* **REQUIREMENTS**: Swap every "timestamp" in the items below for "time stamp", and write the lines out again with nothing else changed.

* **PROVIDED RECORDS**:
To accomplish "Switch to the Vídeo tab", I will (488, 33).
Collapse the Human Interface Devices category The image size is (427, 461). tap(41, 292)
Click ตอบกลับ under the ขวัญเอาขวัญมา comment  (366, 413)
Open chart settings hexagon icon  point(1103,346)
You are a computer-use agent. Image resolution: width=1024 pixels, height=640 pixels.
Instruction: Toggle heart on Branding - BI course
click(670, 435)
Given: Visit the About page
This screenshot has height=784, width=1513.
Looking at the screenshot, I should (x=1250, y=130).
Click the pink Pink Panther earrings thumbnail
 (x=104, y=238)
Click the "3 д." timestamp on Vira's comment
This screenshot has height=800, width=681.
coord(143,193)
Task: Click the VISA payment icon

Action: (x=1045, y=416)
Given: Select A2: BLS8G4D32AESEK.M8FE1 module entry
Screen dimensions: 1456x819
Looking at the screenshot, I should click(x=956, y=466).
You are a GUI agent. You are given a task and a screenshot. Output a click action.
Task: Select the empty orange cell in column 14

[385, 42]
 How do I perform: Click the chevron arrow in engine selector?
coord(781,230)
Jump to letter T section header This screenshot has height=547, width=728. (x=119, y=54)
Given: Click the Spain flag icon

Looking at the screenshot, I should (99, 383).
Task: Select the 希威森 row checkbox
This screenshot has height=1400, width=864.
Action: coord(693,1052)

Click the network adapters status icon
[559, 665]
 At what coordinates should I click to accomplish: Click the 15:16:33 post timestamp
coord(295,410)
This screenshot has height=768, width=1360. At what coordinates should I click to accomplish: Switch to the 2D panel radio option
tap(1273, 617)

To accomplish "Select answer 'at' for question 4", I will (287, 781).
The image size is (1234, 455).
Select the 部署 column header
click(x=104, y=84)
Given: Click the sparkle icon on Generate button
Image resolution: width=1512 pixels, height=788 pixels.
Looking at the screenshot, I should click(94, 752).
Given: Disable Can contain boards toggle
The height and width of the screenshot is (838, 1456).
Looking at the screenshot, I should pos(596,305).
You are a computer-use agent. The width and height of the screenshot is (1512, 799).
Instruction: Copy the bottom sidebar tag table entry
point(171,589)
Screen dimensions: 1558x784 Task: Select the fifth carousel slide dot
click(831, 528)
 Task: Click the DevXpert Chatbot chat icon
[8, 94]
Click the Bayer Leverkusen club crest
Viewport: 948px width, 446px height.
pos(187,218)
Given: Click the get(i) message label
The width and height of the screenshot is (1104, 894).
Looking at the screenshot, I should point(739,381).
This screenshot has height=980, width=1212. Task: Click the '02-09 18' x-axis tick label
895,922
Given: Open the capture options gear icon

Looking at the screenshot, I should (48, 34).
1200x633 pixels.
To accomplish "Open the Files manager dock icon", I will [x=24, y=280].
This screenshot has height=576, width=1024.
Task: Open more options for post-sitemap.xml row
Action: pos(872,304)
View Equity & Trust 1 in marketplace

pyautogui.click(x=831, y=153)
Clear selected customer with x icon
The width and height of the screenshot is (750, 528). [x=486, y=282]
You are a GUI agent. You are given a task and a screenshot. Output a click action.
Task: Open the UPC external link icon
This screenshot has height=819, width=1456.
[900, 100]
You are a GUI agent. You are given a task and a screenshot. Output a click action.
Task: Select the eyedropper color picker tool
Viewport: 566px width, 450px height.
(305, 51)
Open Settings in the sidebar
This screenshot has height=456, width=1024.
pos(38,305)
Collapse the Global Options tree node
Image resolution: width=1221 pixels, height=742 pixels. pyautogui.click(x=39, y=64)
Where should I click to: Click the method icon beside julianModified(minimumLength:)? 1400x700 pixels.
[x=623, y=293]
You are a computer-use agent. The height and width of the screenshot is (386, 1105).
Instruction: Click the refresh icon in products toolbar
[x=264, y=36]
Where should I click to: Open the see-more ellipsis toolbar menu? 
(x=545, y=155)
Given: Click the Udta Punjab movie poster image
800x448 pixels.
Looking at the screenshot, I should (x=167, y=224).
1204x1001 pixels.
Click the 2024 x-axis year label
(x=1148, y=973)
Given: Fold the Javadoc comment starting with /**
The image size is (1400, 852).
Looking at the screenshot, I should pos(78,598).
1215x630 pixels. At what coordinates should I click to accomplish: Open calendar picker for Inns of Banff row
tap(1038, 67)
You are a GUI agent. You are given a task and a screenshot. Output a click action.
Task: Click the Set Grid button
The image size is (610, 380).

* **PROBLEM SOLUTION**:
To accomplish "Switch to the Vídeo tab", I will (488, 33).
Collapse the Human Interface Devices category The image size is (427, 461). tap(41, 292)
Click ตอบกลับ under the ขวัญเอาขวัญมา comment  (366, 413)
Open chart settings hexagon icon  point(1103,346)
You are a computer-use agent. Image resolution: width=1024 pixels, height=640 pixels.
Instruction: Toggle heart on Branding - BI course
click(670, 435)
Given: Visit the About page
This screenshot has height=784, width=1513.
Looking at the screenshot, I should (x=1250, y=130).
Click the pink Pink Panther earrings thumbnail
 (x=104, y=238)
Click the "3 д." time stamp on Vira's comment
This screenshot has height=800, width=681.
coord(143,193)
Task: Click the VISA payment icon

Action: (x=1045, y=416)
Given: Select A2: BLS8G4D32AESEK.M8FE1 module entry
Screen dimensions: 1456x819
Looking at the screenshot, I should click(x=956, y=466).
You are a GUI agent. You are given a task and a screenshot. Output a click action.
Task: Select the empty orange cell in column 14

[385, 42]
 How do I perform: Click the chevron arrow in engine selector?
coord(781,230)
Jump to letter T section header This screenshot has height=547, width=728. (x=119, y=54)
Given: Click the Spain flag icon

Looking at the screenshot, I should (99, 383).
Task: Select the 希威森 row checkbox
This screenshot has height=1400, width=864.
Action: coord(693,1052)

Click the network adapters status icon
[559, 665]
 At what coordinates should I click to accomplish: Click the 15:16:33 post time stamp
coord(295,410)
This screenshot has height=768, width=1360. At what coordinates should I click to accomplish: Switch to the 2D panel radio option
tap(1273, 617)

To accomplish "Select answer 'at' for question 4", I will (287, 781).
The image size is (1234, 455).
Select the 部署 column header
click(x=104, y=84)
Given: Click the sparkle icon on Generate button
Image resolution: width=1512 pixels, height=788 pixels.
Looking at the screenshot, I should click(94, 752).
Given: Disable Can contain boards toggle
The height and width of the screenshot is (838, 1456).
Looking at the screenshot, I should pos(596,305).
You are a computer-use agent. The width and height of the screenshot is (1512, 799).
Instruction: Copy the bottom sidebar tag table entry
point(171,589)
Screen dimensions: 1558x784 Task: Select the fifth carousel slide dot
click(831, 528)
 Task: Click the DevXpert Chatbot chat icon
[8, 94]
Click the Bayer Leverkusen club crest
Viewport: 948px width, 446px height.
pos(187,218)
Given: Click the get(i) message label
The width and height of the screenshot is (1104, 894).
Looking at the screenshot, I should point(739,381).
This screenshot has height=980, width=1212. Task: Click the '02-09 18' x-axis tick label
895,922
Given: Open the capture options gear icon

Looking at the screenshot, I should (48, 34).
1200x633 pixels.
To accomplish "Open the Files manager dock icon", I will [x=24, y=280].
This screenshot has height=576, width=1024.
Task: Open more options for post-sitemap.xml row
Action: pos(872,304)
View Equity & Trust 1 in marketplace

pyautogui.click(x=831, y=153)
Clear selected customer with x icon
The width and height of the screenshot is (750, 528). [x=486, y=282]
You are a GUI agent. You are given a task and a screenshot. Output a click action.
Task: Open the UPC external link icon
This screenshot has height=819, width=1456.
[900, 100]
You are a GUI agent. You are given a task and a screenshot. Output a click action.
Task: Select the eyedropper color picker tool
Viewport: 566px width, 450px height.
(305, 51)
Open Settings in the sidebar
This screenshot has height=456, width=1024.
pos(38,305)
Collapse the Global Options tree node
Image resolution: width=1221 pixels, height=742 pixels. pyautogui.click(x=39, y=64)
Where should I click to: Click the method icon beside julianModified(minimumLength:)? 1400x700 pixels.
[x=623, y=293]
You are a computer-use agent. The height and width of the screenshot is (386, 1105).
Instruction: Click the refresh icon in products toolbar
[x=264, y=36]
Where should I click to: Open the see-more ellipsis toolbar menu? 
(x=545, y=155)
Given: Click the Udta Punjab movie poster image
800x448 pixels.
Looking at the screenshot, I should (x=167, y=224).
1204x1001 pixels.
Click the 2024 x-axis year label
(x=1148, y=973)
Given: Fold the Javadoc comment starting with /**
The image size is (1400, 852).
Looking at the screenshot, I should pos(78,598).
1215x630 pixels. At what coordinates should I click to accomplish: Open calendar picker for Inns of Banff row
tap(1038, 67)
You are a GUI agent. You are given a task and a screenshot. Output a click action.
Task: Click the Set Grid button
The image size is (610, 380).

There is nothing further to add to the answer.